One caveat is that my old-school approach requires xp_cmdshell to be enabled, which may not be an option in some shops. When you try to use xp_cmdshell, by default, you should get this error:
Msg 15281, Level 16, State 1, Procedure xp_cmdshell, Line 1
SQL Server blocked access to procedure 'sys.xp_cmdshell' of component 'xp_cmdshell' because this component is turned off as part of the security configuration for this server. A system administrator can enable the use of 'xp_cmdshell' by using sp_configure.

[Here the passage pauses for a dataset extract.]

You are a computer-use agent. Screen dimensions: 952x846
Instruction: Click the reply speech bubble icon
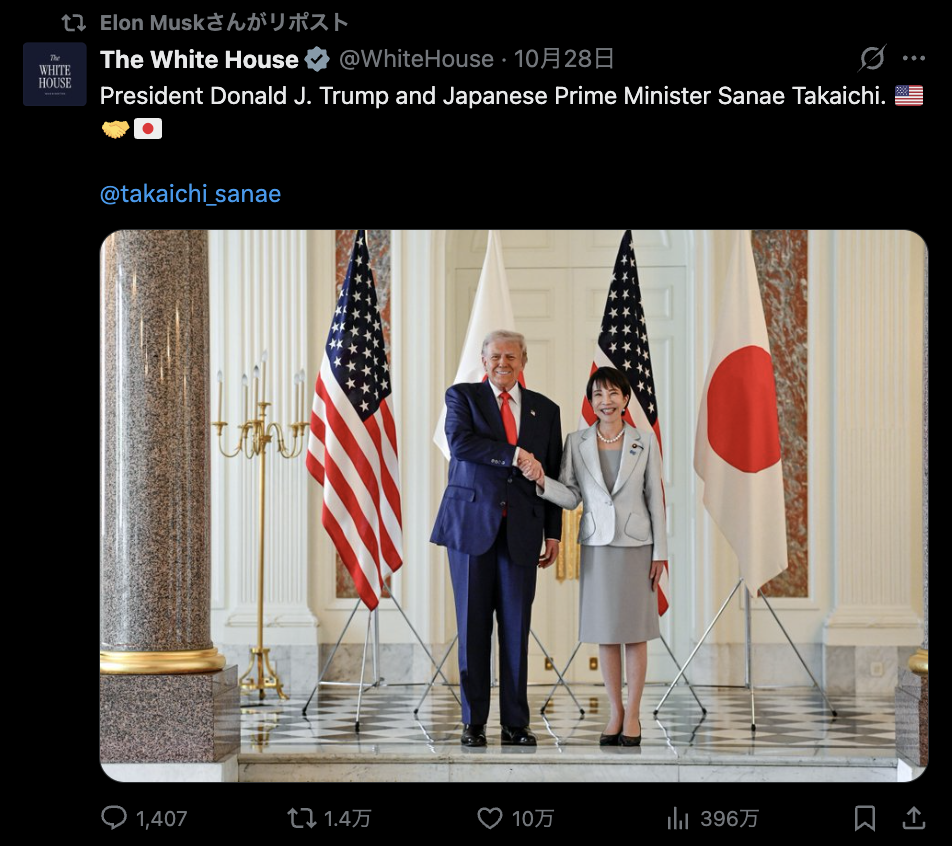coord(114,817)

For more information about enabling 'xp_cmdshell', see "Surface Area Configuration" in SQL Server Books Online.
To enable xp_cmdshell, you can run the following code…
EXEC sp_configure 'show advanced options', 1; RECONFIGURE WITH OVERRIDE; EXEC sp_configure 'xp_cmdshell', 1; RECONFIGURE WITH OVERRIDE; EXEC sp_configure 'show advanced options', 0; RECONFIGURE WITH OVERRIDE;
Another caveat is that, because the type command will break the HTML file up line by line, we rely on undocumented string concatenation – so you need to make assumptions that the SELECT will pull the "rows" out in the same order. I tested with rather small files, and if you publish minimized HTML files where everything is all on a single line, it may not be an issue. But I can't guarantee that this will work for all files in all environments. For these reasons, I strongly recommend that you don't consider this a long-term solution, but rather investigate using an alternate solution. One would be to use CLR inside the database to handle filesystem-related tasks; another would be to have an external application read the file contents and then call a stored procedure which passes the data along; yet another would be to investigate storing your HTML files using the new FILESTREAM feature introduced in SQL Server 2008.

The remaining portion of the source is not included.